§ **MATERIAL FOR THE TASK**:
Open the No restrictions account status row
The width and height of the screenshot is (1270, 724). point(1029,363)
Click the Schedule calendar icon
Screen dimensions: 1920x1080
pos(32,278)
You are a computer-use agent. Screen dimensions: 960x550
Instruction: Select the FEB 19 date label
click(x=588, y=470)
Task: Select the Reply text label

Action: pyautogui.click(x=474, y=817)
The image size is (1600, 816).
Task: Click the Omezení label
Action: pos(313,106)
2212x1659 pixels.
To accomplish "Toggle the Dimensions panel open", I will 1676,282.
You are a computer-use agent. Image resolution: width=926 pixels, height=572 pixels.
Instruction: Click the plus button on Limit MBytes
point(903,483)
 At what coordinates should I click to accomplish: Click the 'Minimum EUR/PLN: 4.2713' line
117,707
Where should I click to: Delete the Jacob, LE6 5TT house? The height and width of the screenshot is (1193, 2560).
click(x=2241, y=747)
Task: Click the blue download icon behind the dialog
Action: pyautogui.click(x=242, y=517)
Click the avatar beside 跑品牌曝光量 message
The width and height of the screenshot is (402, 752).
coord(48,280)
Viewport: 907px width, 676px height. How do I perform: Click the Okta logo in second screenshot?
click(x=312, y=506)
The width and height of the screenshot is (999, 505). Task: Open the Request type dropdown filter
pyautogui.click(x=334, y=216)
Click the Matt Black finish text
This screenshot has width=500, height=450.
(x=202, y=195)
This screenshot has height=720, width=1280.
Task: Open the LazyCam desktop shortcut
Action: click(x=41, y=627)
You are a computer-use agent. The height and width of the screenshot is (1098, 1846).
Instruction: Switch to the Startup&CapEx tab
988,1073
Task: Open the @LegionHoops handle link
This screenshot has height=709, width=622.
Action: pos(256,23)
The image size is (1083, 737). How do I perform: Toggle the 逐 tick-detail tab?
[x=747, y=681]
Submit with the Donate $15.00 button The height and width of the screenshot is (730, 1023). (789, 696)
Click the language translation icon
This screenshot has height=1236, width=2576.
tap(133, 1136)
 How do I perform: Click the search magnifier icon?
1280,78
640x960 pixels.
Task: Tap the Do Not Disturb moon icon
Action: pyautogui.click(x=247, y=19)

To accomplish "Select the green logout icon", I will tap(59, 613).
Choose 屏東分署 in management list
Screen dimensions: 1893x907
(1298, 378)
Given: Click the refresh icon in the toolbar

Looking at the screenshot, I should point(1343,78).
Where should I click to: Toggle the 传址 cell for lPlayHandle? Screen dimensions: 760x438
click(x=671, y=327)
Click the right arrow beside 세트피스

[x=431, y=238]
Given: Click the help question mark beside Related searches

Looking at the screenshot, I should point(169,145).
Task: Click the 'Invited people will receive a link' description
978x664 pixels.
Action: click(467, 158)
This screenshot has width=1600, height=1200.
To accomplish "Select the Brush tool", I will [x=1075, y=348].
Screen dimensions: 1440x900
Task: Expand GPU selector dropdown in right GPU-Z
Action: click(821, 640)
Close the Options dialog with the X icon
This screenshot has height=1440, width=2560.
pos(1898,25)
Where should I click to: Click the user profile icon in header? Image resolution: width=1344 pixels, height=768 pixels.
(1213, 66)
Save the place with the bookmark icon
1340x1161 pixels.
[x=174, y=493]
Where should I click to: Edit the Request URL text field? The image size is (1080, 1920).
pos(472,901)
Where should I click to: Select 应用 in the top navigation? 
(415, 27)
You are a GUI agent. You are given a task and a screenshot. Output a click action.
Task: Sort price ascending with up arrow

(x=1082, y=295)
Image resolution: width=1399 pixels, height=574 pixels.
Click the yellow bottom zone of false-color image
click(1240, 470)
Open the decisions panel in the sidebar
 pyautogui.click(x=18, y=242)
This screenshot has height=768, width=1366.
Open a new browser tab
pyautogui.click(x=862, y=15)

§ **WRITTEN EXERCISE**: Rescale the part of the rows above that opens with the line containing "Save the place with the bookmark icon" and closes at the end of the rows, both ends included. Write out every line of that part again, requests included, with each coordinate in the answers multiplied by 1.3 and rounded to a whole number, halves rounded up.

§ **SOLUTION**:
Save the place with the bookmark icon
1340x1161 pixels.
[x=226, y=641]
Where should I click to: Edit the Request URL text field? The image size is (1080, 1920).
pos(614,1171)
Where should I click to: Select 应用 in the top navigation? 
(540, 35)
You are a GUI agent. You are given a task and a screenshot. Output a click action.
Task: Sort price ascending with up arrow

(x=1407, y=384)
Image resolution: width=1399 pixels, height=574 pixels.
Click the yellow bottom zone of false-color image
click(1612, 611)
Open the decisions panel in the sidebar
 pyautogui.click(x=23, y=315)
This screenshot has height=768, width=1366.
Open a new browser tab
pyautogui.click(x=1121, y=20)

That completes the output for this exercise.